★★★★☆
Charles Perrault’s Bluebeard is an interesting folktale which is simultaneously sexist and proto-feminist. Emma Rice’s Blue Beard is a contemporary feminist take on the dark cautionary tale. A play with music – or, rather, “music-fuelled feminist revenge” – it is a characteristically eccentric and wonderfully whimsical Wise Children production which leaves you (like the curious, Eve-like protagonist) wanting more and more…
The production is wonderfully designed, as one would imagine for a production by Emma Rice, who was famously fired by Shakespeare’s Globe, in part, because she got a bit too ambitious with lighting… Rice is sort of like the protagonist of this story: too bold, daring and autonomous for a traditional society.
Vicki Mortimer’s stunning set makes use of curtains, à la a magic show (that’s important), constantly revealing pieces of set behind them. Her costumes are camp and a little outlandish, which, along with Malcolm Rippeth’s gorgeous lighting, captures the dreamlike atmosphere of the story (also important).
The cast double as musicians, not only breaking into song but also playing various instruments. Composer Stu Barker (credited as Sister Susie of the Dulcimer) stands at the back of the stage. The diversity of the voices is fantastic. The catchy songs are folksy but also a bit poppy; they feel both historic yet current, which is this play in a nutshell.
The play opens with the Convent of the Three Fs (“Fearful, Fucked and Furious”), led by the mysterious Mother Superior (Katy Owen), who dons a blue beard. In comes running a frantic young man (Adam Mirsky, credited as “Lost Brother”), who the unconventional nuns tackle. The boy pleas with the Sisters to let him stay the night.
Mother Superior asks the boy if he has noticed her blue beard. “I didn’t want to mention it,” he admits humorously. The nun then recounts the tale of Blue Beard – operating as a narrator, a sometimes-convention of fairy tale productions – which sees her and the boy rarely leaving the stage.
The story-within-a-story begins with the funeral of a family’s patriarch. His widow, Treasure (Patrycja Kujawska) and daughters, Lucky (Robyn Sinclair) and Trouble (Stephanie Hockley), are devastated – but they are strong, independent women so they get on with it.
Colourblind casting is increasingly becoming the norm in theatre but Rice uses it not only to increase representation but also to heighten the dream-like, whimsical nature of her plays.
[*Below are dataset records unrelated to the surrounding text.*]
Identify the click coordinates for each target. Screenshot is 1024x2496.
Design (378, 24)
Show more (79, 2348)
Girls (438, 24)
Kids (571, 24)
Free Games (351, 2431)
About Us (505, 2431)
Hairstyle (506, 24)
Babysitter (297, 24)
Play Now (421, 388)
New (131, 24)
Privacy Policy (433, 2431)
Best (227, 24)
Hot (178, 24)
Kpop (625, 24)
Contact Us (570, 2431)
In Wise Children’s debut production, a play-with-music adaptation of Angela Carter’s Wise Children, the twin sisters were played by three sets of actors at different stages of their lives, including people of different genders and races. Because why not?
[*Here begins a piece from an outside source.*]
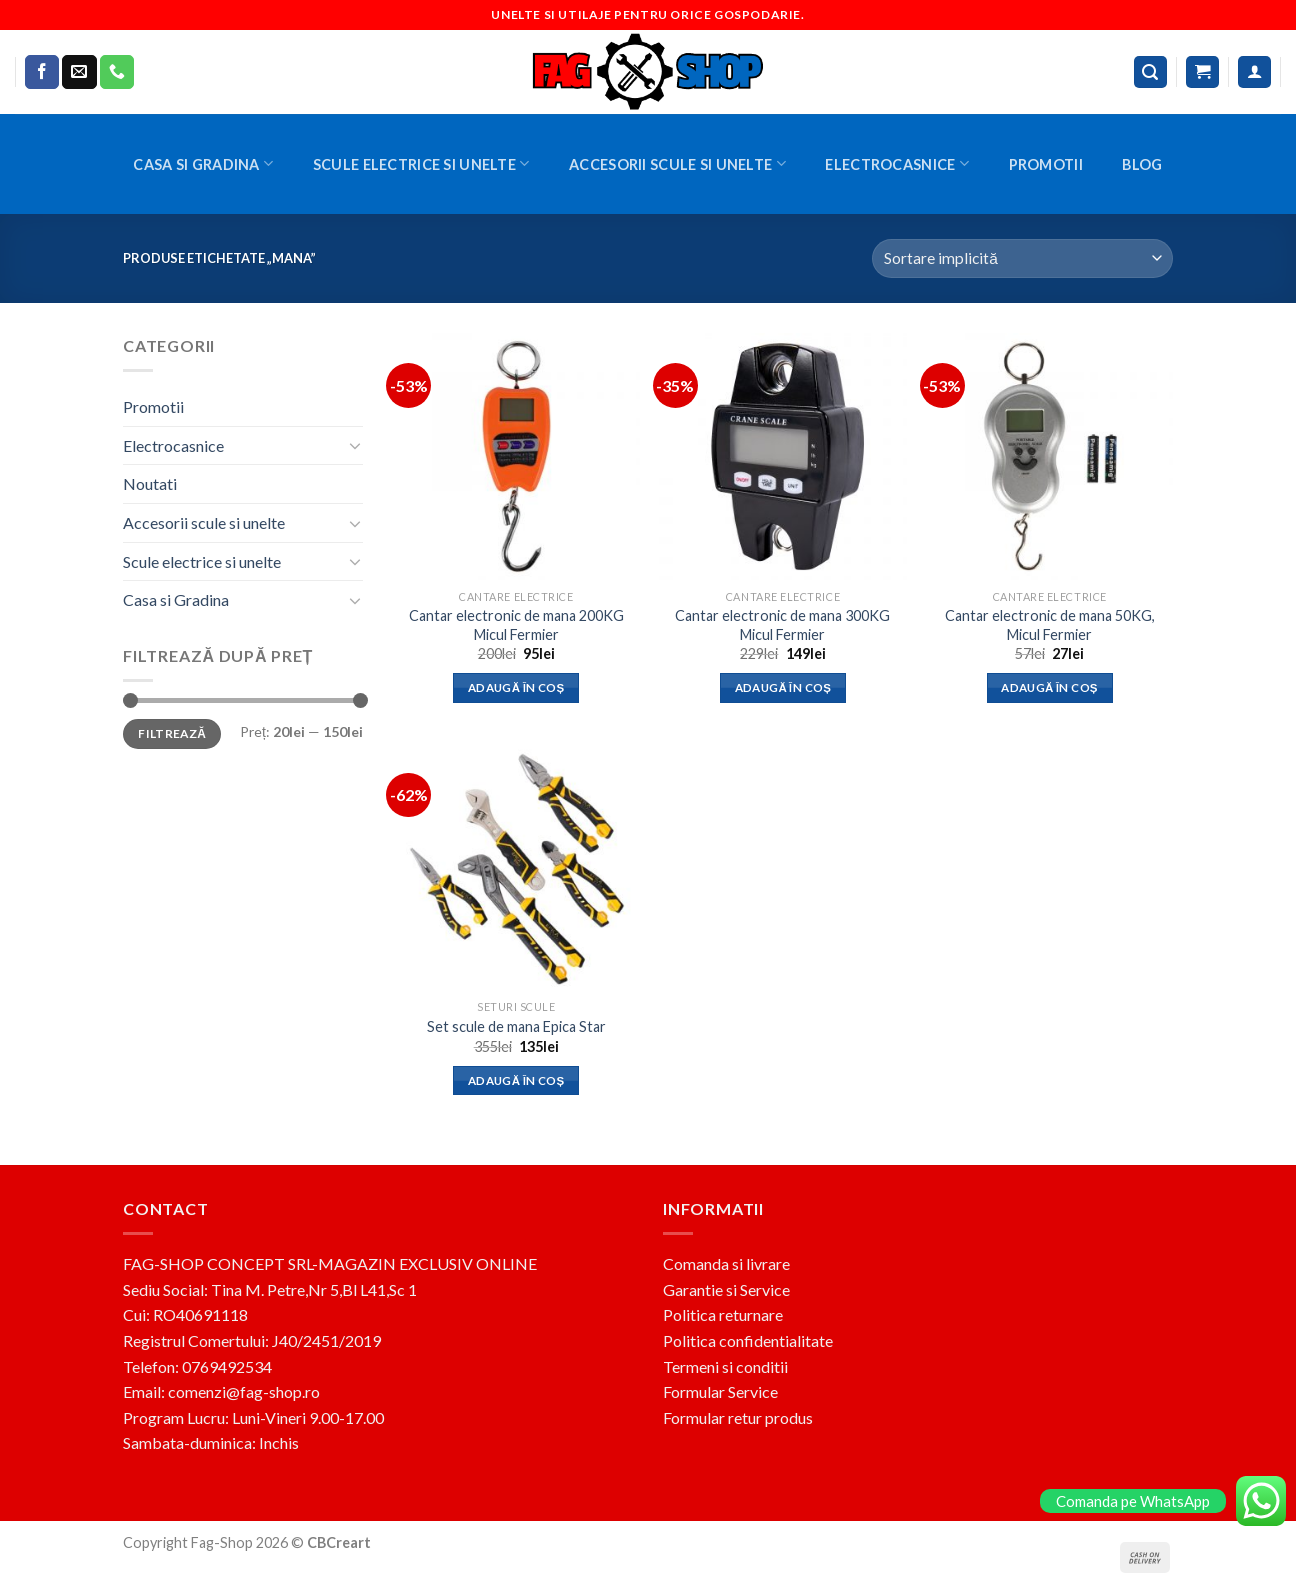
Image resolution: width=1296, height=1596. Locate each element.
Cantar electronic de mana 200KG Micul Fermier (516, 625)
Lucky and Trouble attend a magic show, hosted by the eponymous Blue Beard – in this story, he is not an aristocrat but, rather, a magician. He strikes a knife in the head of his glamorous assistant without anybody realising before performing a magic trick (“sawing a woman in half”) with Lucky. The magic in this production is mind-bogglingly bewitching.
The story then plays out similarly to the original, with Blue Beard and the girl marrying, him leaving her to explore the house but warning her not to enter one room in particular, her rebelling and entering the room to find the bodies of his murdered ex-wives, and him attempting to murder her as a result, before she is saved.
In the original story, she is saved by men, but Angela Carter had her saved by her mother in her feminist retelling, The Bloody Chamber. Whilst Rice has the girl saved by her mother and sister, she also makes her an active heroine; she is actively involved in the fight for her life.
Alongside the main narrative, we are told the story of the aforementioned Lost Brother and his Lost Sister (Mirabelle Gremaud). It is completely unclear how the two narratives are linked, and there is also the mystery of Mother Superior and why she has a blue beard, but all is revealed in the final scene – and it is devastating.
“I will walk home alone,” exclaims a character. “I should be able walk home alone.”
The cast, including the two men, then join hands and walk together, as tears trickle down my face.
This is Bluebeard for today. It’s not straightforward, it’s not smooth, and it’s definitely not subtle. But it’s fearless, fucked, and fabulous.
Emma rice’s Blue Beard runs at HOME (Theatre 1) until February 24 and tours the UK until May 18.